Exercise:
Return every entry below without altering a word.

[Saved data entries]
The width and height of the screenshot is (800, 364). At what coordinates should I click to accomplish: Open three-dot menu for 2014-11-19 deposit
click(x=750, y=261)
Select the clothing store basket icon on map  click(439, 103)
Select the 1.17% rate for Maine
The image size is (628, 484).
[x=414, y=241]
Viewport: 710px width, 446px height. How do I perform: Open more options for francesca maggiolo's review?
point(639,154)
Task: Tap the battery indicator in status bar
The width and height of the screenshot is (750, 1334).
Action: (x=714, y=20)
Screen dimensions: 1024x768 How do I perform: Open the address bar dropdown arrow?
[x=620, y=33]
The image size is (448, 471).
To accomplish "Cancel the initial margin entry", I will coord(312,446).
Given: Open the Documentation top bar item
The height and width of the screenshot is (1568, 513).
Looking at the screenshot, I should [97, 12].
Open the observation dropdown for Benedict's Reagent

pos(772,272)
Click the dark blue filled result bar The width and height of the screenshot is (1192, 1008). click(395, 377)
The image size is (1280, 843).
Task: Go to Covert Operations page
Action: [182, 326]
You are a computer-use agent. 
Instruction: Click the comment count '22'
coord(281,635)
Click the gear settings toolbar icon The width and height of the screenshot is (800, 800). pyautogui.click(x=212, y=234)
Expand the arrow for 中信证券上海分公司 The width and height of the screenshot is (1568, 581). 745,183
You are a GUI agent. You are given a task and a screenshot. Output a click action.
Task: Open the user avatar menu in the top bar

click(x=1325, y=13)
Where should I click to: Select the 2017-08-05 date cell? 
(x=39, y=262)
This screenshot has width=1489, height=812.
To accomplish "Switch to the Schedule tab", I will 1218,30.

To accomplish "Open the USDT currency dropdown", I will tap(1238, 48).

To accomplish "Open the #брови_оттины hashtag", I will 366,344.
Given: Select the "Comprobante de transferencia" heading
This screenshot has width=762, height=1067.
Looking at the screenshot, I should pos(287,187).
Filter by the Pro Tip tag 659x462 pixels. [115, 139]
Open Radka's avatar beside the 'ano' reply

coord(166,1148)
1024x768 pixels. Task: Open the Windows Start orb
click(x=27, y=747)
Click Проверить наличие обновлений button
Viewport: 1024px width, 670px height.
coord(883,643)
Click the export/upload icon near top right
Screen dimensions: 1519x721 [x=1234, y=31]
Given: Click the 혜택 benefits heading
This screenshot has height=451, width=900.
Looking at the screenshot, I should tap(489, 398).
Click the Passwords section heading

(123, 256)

Reply:
The width and height of the screenshot is (800, 364). At what coordinates should I click to accomplish: Open three-dot menu for 2014-11-19 deposit
click(x=750, y=261)
Select the clothing store basket icon on map  click(439, 103)
Select the 1.17% rate for Maine
The image size is (628, 484).
[x=414, y=241]
Viewport: 710px width, 446px height. How do I perform: Open more options for francesca maggiolo's review?
point(639,154)
Task: Tap the battery indicator in status bar
The width and height of the screenshot is (750, 1334).
Action: (x=714, y=20)
Screen dimensions: 1024x768 How do I perform: Open the address bar dropdown arrow?
[x=620, y=33]
The image size is (448, 471).
To accomplish "Cancel the initial margin entry", I will coord(312,446).
Given: Open the Documentation top bar item
The height and width of the screenshot is (1568, 513).
Looking at the screenshot, I should [97, 12].
Open the observation dropdown for Benedict's Reagent

pos(772,272)
Click the dark blue filled result bar The width and height of the screenshot is (1192, 1008). click(395, 377)
The image size is (1280, 843).
Task: Go to Covert Operations page
Action: [182, 326]
You are a computer-use agent. 
Instruction: Click the comment count '22'
coord(281,635)
Click the gear settings toolbar icon The width and height of the screenshot is (800, 800). pyautogui.click(x=212, y=234)
Expand the arrow for 中信证券上海分公司 The width and height of the screenshot is (1568, 581). 745,183
You are a GUI agent. You are given a task and a screenshot. Output a click action.
Task: Open the user avatar menu in the top bar

click(x=1325, y=13)
Where should I click to: Select the 2017-08-05 date cell? 
(x=39, y=262)
This screenshot has width=1489, height=812.
To accomplish "Switch to the Schedule tab", I will 1218,30.

To accomplish "Open the USDT currency dropdown", I will tap(1238, 48).

To accomplish "Open the #брови_оттины hashtag", I will 366,344.
Given: Select the "Comprobante de transferencia" heading
This screenshot has width=762, height=1067.
Looking at the screenshot, I should pos(287,187).
Filter by the Pro Tip tag 659x462 pixels. [115, 139]
Open Radka's avatar beside the 'ano' reply

coord(166,1148)
1024x768 pixels. Task: Open the Windows Start orb
click(x=27, y=747)
Click Проверить наличие обновлений button
Viewport: 1024px width, 670px height.
coord(883,643)
Click the export/upload icon near top right
Screen dimensions: 1519x721 [x=1234, y=31]
Given: Click the 혜택 benefits heading
This screenshot has height=451, width=900.
Looking at the screenshot, I should tap(489, 398).
Click the Passwords section heading

(123, 256)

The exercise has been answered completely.